Let’s consider some of the issues about panhandling.
1) Panhandling is not merely a problem for tourists and businesses; it is a problem for residents, who are constantly harassed by panhandlers.
2) There is a big difference between the legitimately homeless and those unable to work (due to physical and/or psychological problems) and those who make the specific choice to reject work and subsist off the public welfare system and by panhandling.
The legitimately homeless and unable to work are few in number (a survey last year put their numbers at about 800) and, for the most part, they do not panhandle; they do not harass the public.
A survey by the Downtown Business Association of ALL downtown panhandlers revealed that not s single one did not have a place to sleep and eat.
By merging these two very distinct groups, we are creating a situation that is difficult to remedy - because the panhandler is immediately identified as a passive 'victim' rather than an active agent in their own lifestyle.
3) It is a mistake to declare that the panhandler is a victim or protected by the Charter.

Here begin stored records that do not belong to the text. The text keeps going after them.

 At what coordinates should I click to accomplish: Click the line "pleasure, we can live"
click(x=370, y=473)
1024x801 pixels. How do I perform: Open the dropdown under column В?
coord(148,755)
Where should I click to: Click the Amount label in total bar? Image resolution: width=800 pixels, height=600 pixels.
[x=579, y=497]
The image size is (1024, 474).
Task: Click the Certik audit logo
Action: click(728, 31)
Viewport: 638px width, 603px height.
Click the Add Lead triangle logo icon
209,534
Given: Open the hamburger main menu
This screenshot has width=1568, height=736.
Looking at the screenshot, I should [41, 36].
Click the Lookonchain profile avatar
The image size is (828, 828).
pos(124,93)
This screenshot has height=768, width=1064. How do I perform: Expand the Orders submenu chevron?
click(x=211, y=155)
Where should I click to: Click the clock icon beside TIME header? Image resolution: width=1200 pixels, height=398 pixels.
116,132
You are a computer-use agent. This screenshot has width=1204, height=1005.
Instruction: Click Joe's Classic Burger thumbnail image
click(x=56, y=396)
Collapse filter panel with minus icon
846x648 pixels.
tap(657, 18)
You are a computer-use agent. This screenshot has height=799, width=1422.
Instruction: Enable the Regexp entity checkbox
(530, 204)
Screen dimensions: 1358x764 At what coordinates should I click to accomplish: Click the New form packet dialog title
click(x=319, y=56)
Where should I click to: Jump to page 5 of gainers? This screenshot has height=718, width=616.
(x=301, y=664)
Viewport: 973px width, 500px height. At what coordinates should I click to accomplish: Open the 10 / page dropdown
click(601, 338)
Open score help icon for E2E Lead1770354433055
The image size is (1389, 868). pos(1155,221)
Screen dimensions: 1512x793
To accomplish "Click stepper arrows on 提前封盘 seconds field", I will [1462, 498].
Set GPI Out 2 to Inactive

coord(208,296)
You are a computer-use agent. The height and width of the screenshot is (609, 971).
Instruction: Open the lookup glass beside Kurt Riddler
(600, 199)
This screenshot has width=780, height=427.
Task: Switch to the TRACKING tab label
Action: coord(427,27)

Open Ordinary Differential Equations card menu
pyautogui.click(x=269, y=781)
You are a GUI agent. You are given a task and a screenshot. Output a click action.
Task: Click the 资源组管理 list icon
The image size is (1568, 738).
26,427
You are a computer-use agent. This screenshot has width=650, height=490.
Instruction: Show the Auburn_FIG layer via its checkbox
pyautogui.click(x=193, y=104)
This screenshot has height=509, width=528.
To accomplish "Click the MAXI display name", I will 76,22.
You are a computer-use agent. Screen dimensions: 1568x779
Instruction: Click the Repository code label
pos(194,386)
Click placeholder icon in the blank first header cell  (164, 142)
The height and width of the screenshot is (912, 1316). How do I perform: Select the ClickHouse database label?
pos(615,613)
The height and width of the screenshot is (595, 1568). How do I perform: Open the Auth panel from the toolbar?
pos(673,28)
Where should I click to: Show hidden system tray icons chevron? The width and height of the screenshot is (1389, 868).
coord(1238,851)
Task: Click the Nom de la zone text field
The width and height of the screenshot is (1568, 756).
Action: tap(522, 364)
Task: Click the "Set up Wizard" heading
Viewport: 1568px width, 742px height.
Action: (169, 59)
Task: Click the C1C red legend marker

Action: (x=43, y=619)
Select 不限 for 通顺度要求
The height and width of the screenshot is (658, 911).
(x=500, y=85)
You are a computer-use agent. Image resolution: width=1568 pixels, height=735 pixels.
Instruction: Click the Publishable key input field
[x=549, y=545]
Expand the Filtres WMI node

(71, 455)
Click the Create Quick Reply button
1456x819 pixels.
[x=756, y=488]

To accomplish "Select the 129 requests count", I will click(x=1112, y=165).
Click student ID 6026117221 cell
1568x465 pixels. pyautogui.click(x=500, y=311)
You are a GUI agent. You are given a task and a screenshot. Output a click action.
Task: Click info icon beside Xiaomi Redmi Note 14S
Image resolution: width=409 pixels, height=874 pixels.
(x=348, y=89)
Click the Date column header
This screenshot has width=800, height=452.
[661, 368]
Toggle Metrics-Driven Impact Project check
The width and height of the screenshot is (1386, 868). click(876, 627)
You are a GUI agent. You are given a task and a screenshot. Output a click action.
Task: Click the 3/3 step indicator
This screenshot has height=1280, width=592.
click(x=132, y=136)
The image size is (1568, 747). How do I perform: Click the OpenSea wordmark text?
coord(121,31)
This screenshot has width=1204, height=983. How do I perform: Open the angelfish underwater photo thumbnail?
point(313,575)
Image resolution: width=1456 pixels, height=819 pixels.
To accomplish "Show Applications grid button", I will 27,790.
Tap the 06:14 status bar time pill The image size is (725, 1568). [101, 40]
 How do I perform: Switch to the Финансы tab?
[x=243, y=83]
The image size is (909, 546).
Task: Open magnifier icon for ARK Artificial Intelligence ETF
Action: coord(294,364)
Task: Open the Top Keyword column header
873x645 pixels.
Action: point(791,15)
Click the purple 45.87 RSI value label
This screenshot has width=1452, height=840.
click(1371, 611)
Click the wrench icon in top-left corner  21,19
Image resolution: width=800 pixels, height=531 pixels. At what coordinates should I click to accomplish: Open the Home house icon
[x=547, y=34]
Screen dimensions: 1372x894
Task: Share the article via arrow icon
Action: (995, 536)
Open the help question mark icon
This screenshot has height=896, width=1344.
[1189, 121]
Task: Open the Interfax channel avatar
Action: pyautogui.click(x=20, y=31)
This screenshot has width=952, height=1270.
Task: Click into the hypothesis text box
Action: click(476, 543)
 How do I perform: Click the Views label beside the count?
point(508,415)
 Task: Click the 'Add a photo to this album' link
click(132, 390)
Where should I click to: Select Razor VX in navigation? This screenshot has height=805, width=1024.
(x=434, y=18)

The appeal to the Charter and 'freedom of expression' of the panhandler is a fallacious argument and should be challenged rather than passively accepted.
Freedom of expression is defined in the Charter (2b) as "freedom of thought, belief, opinion and expression, including freedom of the press and other media of communication".
The key words are 'thought, belief, opinion-and-expression'. That is, begging and asking for handouts has nothing to do with expressing a thought, a belief, an opinion'.
Importantly, the panhandler is not expressing an opinion. He is informing you of his state of life as impoverished. It is actually a request that you do something about his state-of-life. This has moved completely out of 'freedom of expression' and into an action requesting a reaction. That's not covered by the Charter.
Equally, shouldn't these thoughts, beliefs and opinions, if they are about the speaker, be a valid representation of the speaker? The panhandler is lying to the public; he is not legitimately unable to work and impoverished; he has chosen this lifestyle.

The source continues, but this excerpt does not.